My collaborator, Mike Polack, who just happens to live next door, is a gifted writer with a keen interest in natural history. Quite how it came about we are not entirely sure, but having thought about writing a piece about a Cornish fishing community devastated by a disaster at sea, we fell into the idea of celebrating the life of an extraordinary bird, the Arctic Tern.

Our Journey through Music begins in their northern breeding grounds, and a main theme inspired by a four-note phrase from The Skye Boat Song. “Fledgling” describes the vulnerability of a young tern tottering on a rock by an inhospitable sea, as it takes its first trial flights. As this song has a jumpy melody and an innocent feel to it, it seemed like a good one for the junior choir to take on.

The solo Soprano and Baritone have to play a number of roles, but in “On the Beach” the girl, now alone, recalls times with her young sweetheart, walking along the beach amongst the terns, and finding their nests. It is well known that Arctic terns remain faithful to one partner and can live for up to thirty years despite their perilous travels, and so, in an attempt to echo this with a human parallel, the baritone repeats the song in the second half: now he is a sailor at sea looking forward to being reunited with his sweetheart, now his wife, and their child, back on the shore with the terns.

The Soprano has to turn into a goddess in each half: Sedna, a frightening Inuit Goddess of the Northern waters in Part One and Yemaya, a colourful African Sea Goddess in Part Two.

The Baritone often plays the role of narrator, pointing to the dangers and disasters the birds are prone to and charting the ways in which humans have threatened and spoilt the order and balance of the natural world-global warming inevitably comes into the frame. Perhaps the most hard-hitting moments in the work involve a reference to the disastrous oil pollution resulting from commercial exploitation of the Niger Delta and another serious and extended song which includes some text from Margaret Atwood: “How to Justify the Ways of Men to Birds.”

One curious phenomenon in the  Arctic Tern’s life-cycle is the so-called “Dread”-a period of silence in an otherwise noisy tern colony, prior to the departure of all the birds south, on their long migratory journey. In the song “The Dread” the sharp “Kee-err!” calls of the terns are mimicked by the children and when the colony goes silent the chorus and orchestra create the atmospheric whispering sounds of wind and sea.

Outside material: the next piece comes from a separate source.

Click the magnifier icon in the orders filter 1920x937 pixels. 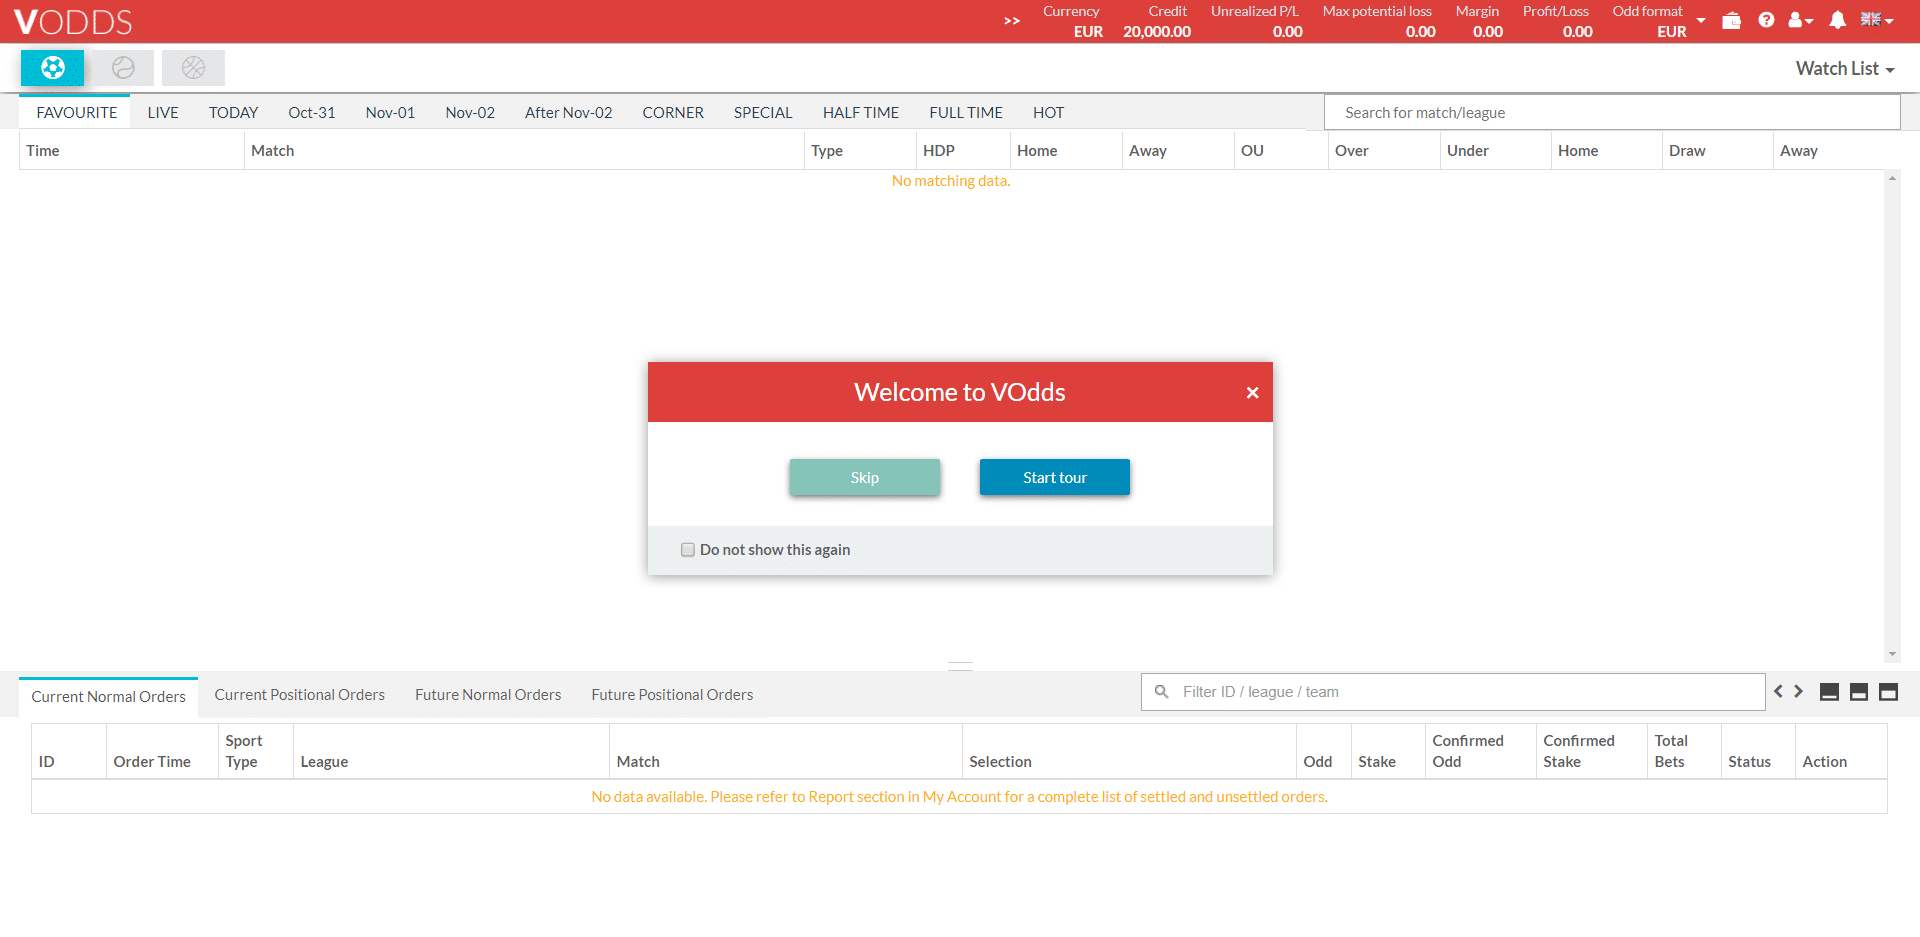tap(1161, 691)
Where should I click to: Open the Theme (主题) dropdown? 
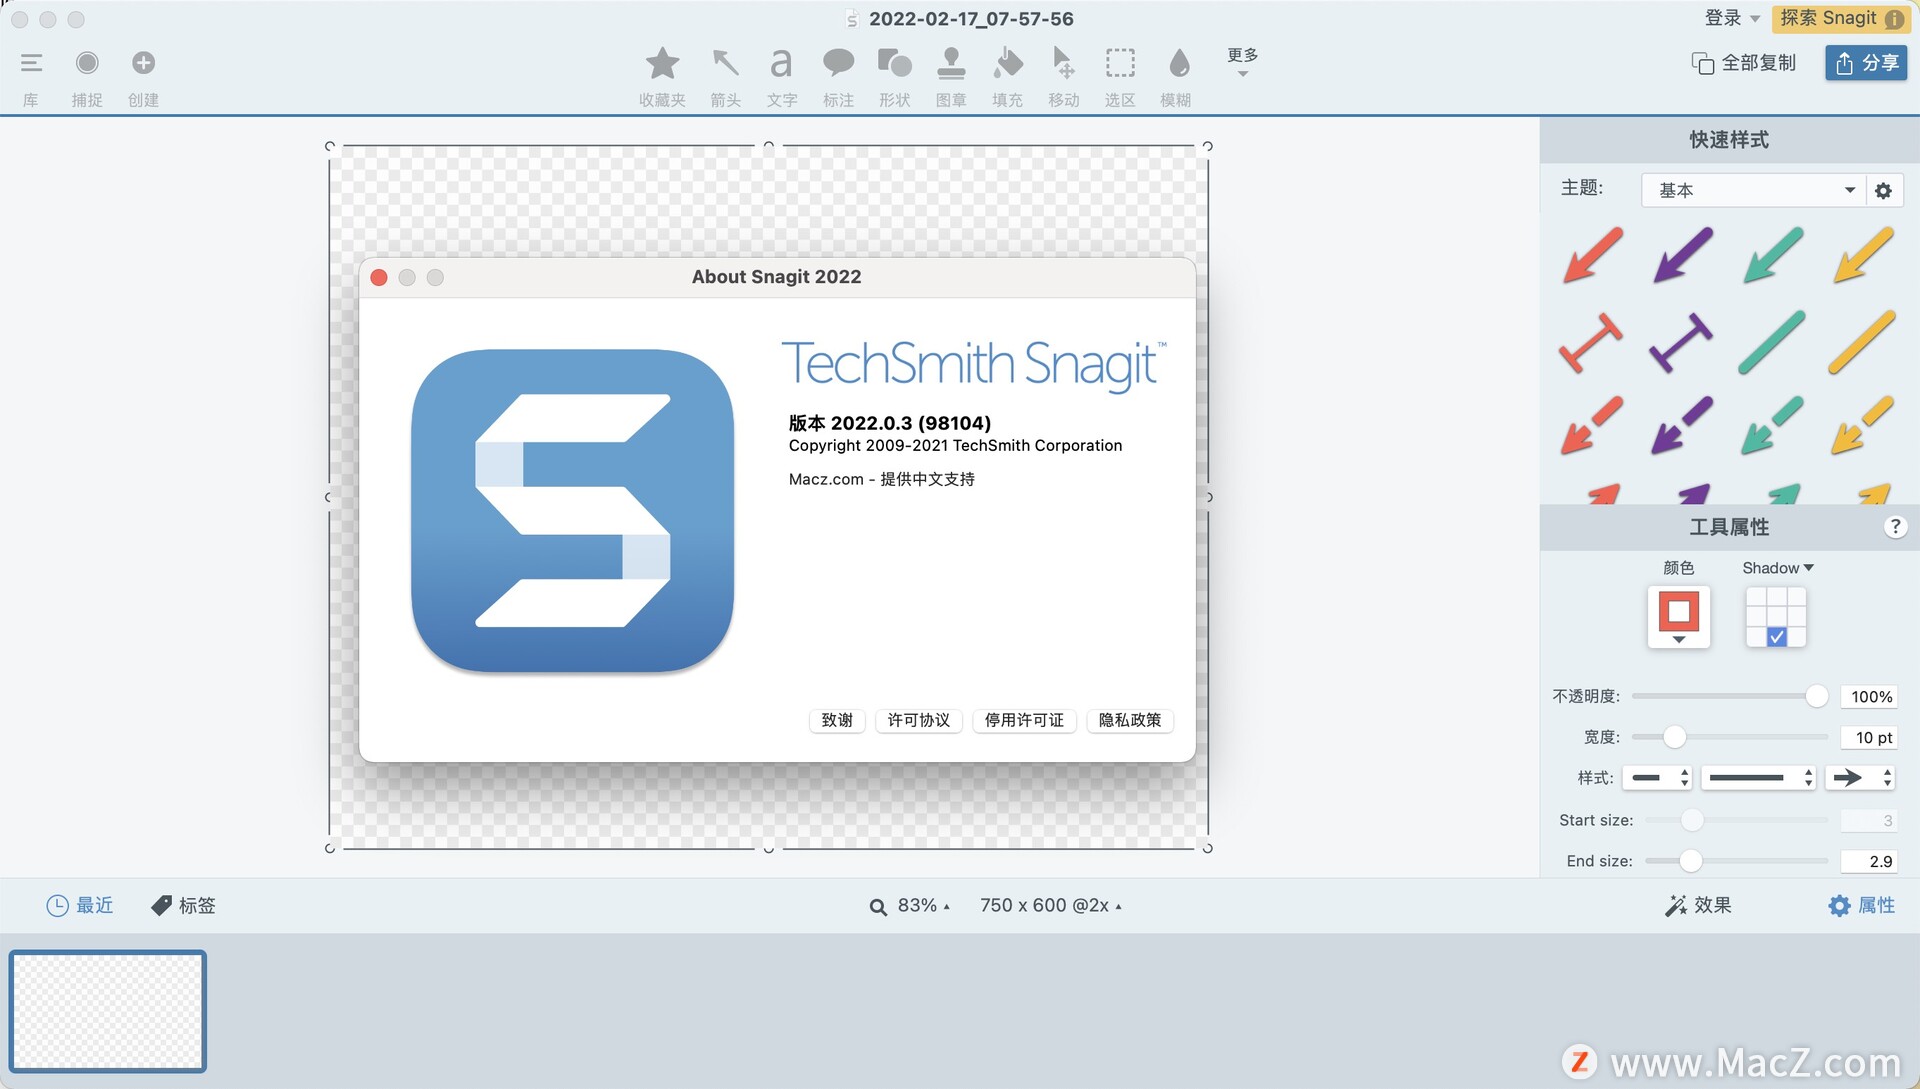1754,190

The second half begins with “Gliding”, an instrumental piece which we hope to combine with slowed-down video footage of Arctic Terns filmed in flight on the Farne Islands-then later there is “Resting”, again supplemented with images, this time of a flock of birds roosting together along the shoreline. All songs will be accompanied by projected images and maps.

Mike and I have received much encouragement, advice and support information from Graham Appleton, Director of Communications at the BTO whose particular expertise is bird migration. He was ringing Arctic Terns in Iceland this spring and gave an illustrated talk to members of our choir and other interested parties in July.

Creating “Atlantic Odyssey” has been quite a journey, and has left both Mike and I amazed at the courage, skill and stamina of a bird, no heavier than an apple, that reputedly travels the equivalent of three times to the moon and back during its lifetime. Fiercely defensive of its nest, it can draw blood from the head of a human intruder, as members of WOS may know from personal experience! Recent research has revealed that its dispersal south is not via one route hugging the African coastline, as has been assumed, but by two quite different ones. Tracking the birds has also established that they target specific feeding grounds in the mid-ocean, and this gave rise to the song “Mid Ocean Feeding.” They are capable, like Swifts, of sleeping on the wing as they fly, sometimes at great heights, and when returning north in the Spring they can cover a distance of up to 300 miles per day.  These are just a few remarkable facts about “Sterna Paradisaea”, the Paradise Tern. I hope members may feel that the performance of “Atlantic Odyssey” is something they would like to attend.